──────── Exercise input

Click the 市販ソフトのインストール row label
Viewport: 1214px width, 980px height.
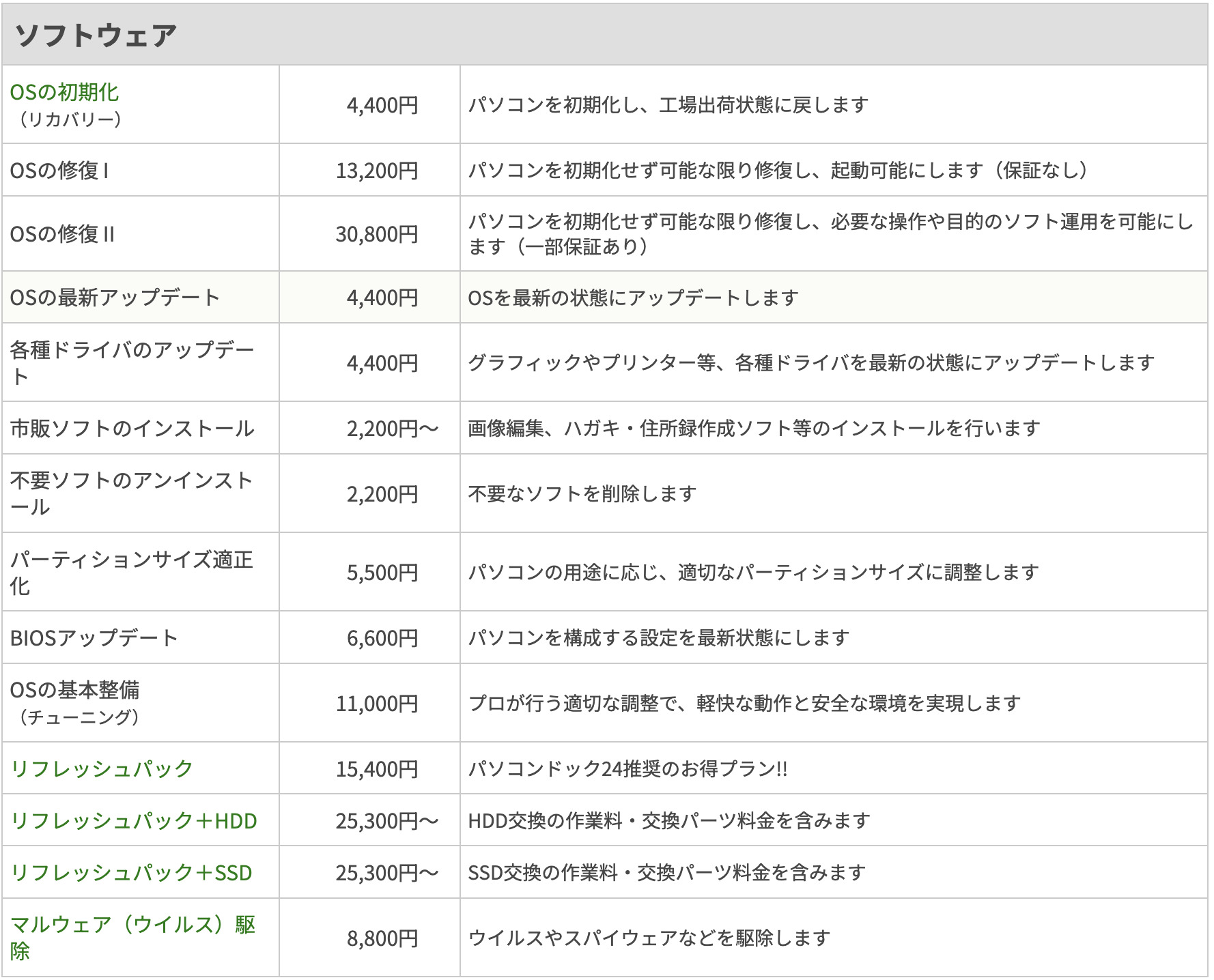(132, 428)
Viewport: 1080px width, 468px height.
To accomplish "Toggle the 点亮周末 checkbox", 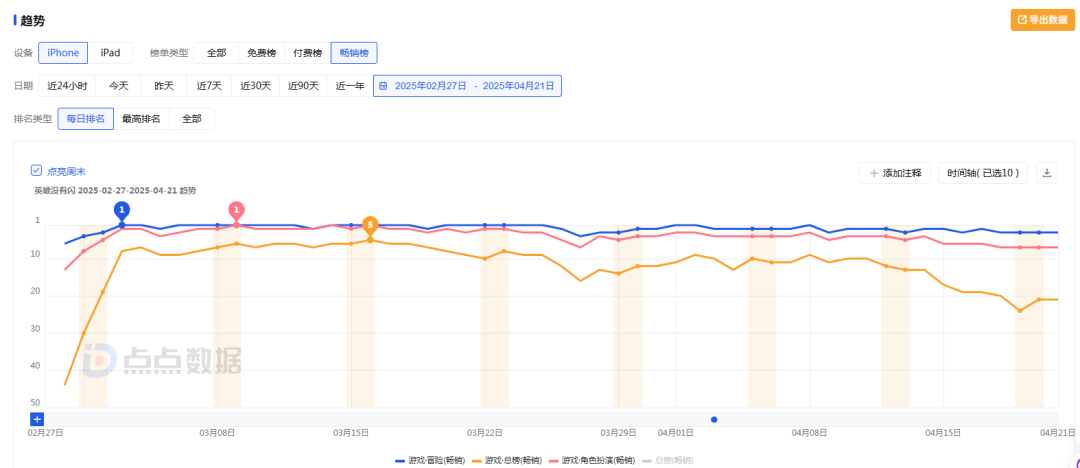I will 36,171.
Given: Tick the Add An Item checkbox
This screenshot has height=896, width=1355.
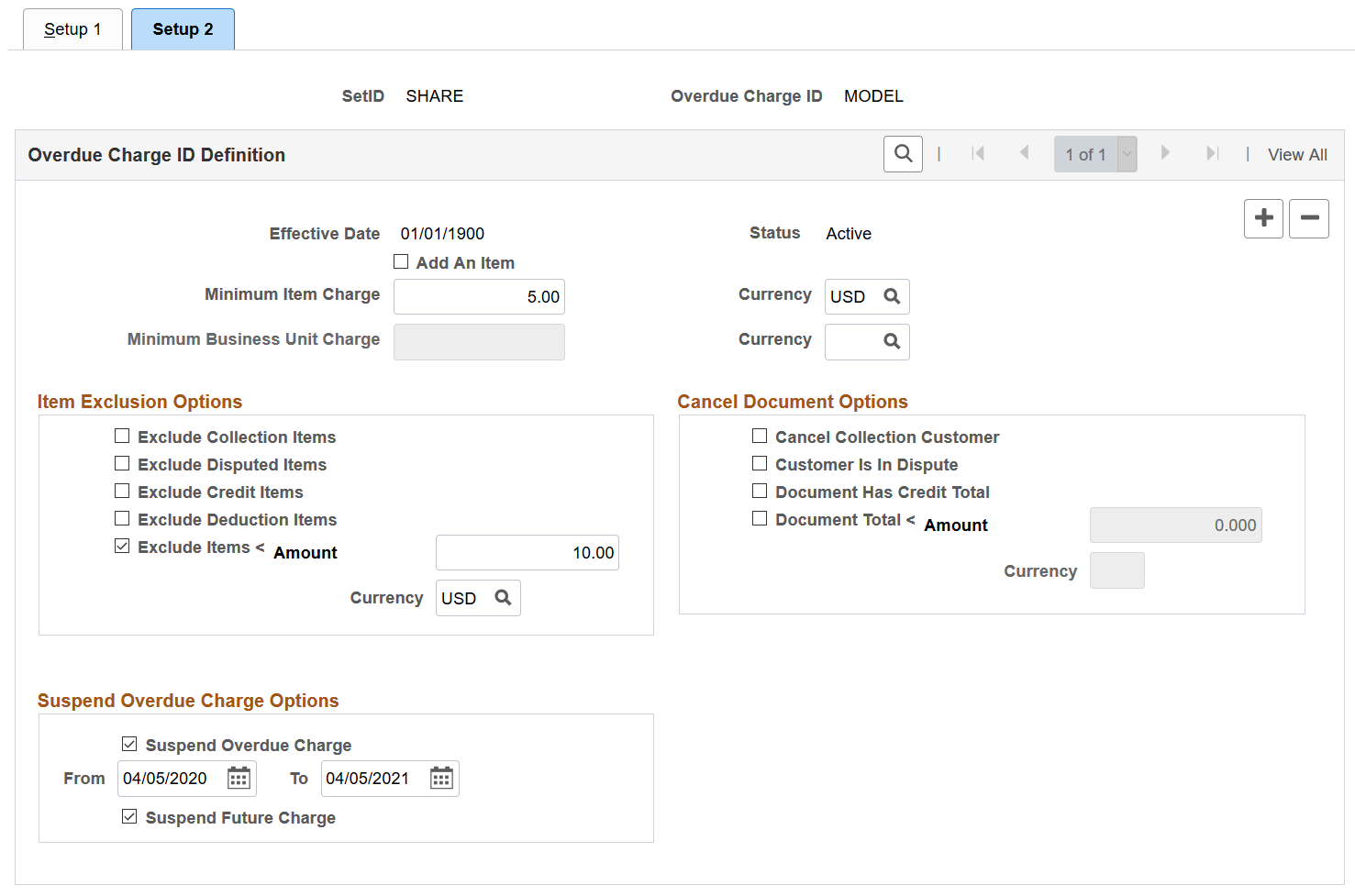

────────────────

> [Assignment]:
Give back exactly the lines from the one containing "Given: Tick the Add An Item checkbox" through the last line above, both included, and none of the pictures.

> [Exercise answer]:
Given: Tick the Add An Item checkbox
This screenshot has height=896, width=1355.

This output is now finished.